The paradoxical surge of colorectal cancer (CRC) cases among younger adults is one of the biggest questions for oncology today. Now there is new evidence that an unexpected driver behind the mysterious rise of colon cancer cases in young adults is high blood-sugar levels.
This study found that young adults whose glucose levels were high were up to 65 percent more likely to be diagnosed with the cancer before age 50 than their peers. Diabetics were at the highest risk, but those with prediabetes—where blood sugar levels are higher than normal but not high enough to be classified as diabetes—were also at an elevated risk.
The new study was published in the Journal of the National Cancer Center. It was conducted by a group of researchers from Beijing, the Chinese Academy of Medical Sciences and Peking Union Medical College. The lead author is Chenyu Luo.
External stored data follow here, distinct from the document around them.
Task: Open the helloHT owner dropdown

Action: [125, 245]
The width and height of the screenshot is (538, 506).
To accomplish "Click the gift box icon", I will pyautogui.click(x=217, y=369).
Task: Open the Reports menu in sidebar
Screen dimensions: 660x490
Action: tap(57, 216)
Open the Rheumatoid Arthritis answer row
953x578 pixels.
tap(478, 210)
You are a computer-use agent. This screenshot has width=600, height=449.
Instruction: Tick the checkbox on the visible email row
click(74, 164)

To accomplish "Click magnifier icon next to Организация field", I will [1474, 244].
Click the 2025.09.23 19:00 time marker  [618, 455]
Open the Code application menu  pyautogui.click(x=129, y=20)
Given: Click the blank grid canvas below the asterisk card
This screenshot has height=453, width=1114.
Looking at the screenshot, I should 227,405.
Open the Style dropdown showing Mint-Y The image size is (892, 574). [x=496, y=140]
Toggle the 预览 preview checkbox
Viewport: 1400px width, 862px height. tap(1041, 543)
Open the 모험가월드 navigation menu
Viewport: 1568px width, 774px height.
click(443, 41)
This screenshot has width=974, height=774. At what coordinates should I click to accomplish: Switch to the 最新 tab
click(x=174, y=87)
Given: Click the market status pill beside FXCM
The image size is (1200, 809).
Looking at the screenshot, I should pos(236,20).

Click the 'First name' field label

This study analyzed 374,568 participants from the UK Biobank cohort and 172,809 participants from the Kailuan cohort.
Researchers found, overall, a higher blood glucose level was associated with an increased risk of developing early colorectal cancer. Notably, elevated blood glucose levels were associated with an increased risk of CRC in a linear, dose-response manner. Also, elevated glucose (>7.0 mmol/L) was more strongly associated with young adult CRC than with older adult CRC.
Levels higher than 126 mg/dL were associated with a 61 percent increased risk of early-onset CRC compared to people with levels below 126 mg/dL among the U.K. cohort. Among the Chinese cohort, glucose levels higher than 126 mg/dL were associated with a 65 percent increased risk of early-onset colorectal cancers.
CRC is one of the most prevalent malignancies worldwide, accounting for approximately 10% of all cancer cases and is the second leading cause of cancer-related deaths worldwide. There were more than 1.9 million new CRC cases and 935,000 deaths in 2020. But it occurs mostly among older people. And its incidence in those above 50 years old has been decreasing globally in the last decades, probably as a result of better screening.
Meanwhile, from 1939, when the first case-reports of CRC in the young were published, the incidence of young adult CRC has been increasing and is expected to double by 2030. Young adult CRC exhibits differential epidemiological, clinical, pathological, and molecular features compared to late onset disease. But efforts to characterize young adult CRC, and to find out if it is a different entity from CRC in the older, have so far yielded no solid answers.
The authors write, “The mechanisms underlying the relationship between hyperglycemia and increased CRC risk involve direct effects of high glucose, metabolic advantages for cancer cells, insulin/IGF signaling dysregulation, and associated factors like oxidative stress, inflammation, and adipokine imbalance.”
First, high glucose concentrations can directly induce DNA damage independent of insulin in human endothelial cells, promote cell proliferation, enhance cancer-related signaling pathways like the Wnt/β-catenin pathway, and facilitate migration and invasion of CRC cells. Second, sustained hyperglycemia provides a metabolic advantage for cancer cells, which preferentially utilize glucose and divert glycolytic intermediates into biosynthetic pathways (the Warburg effect).”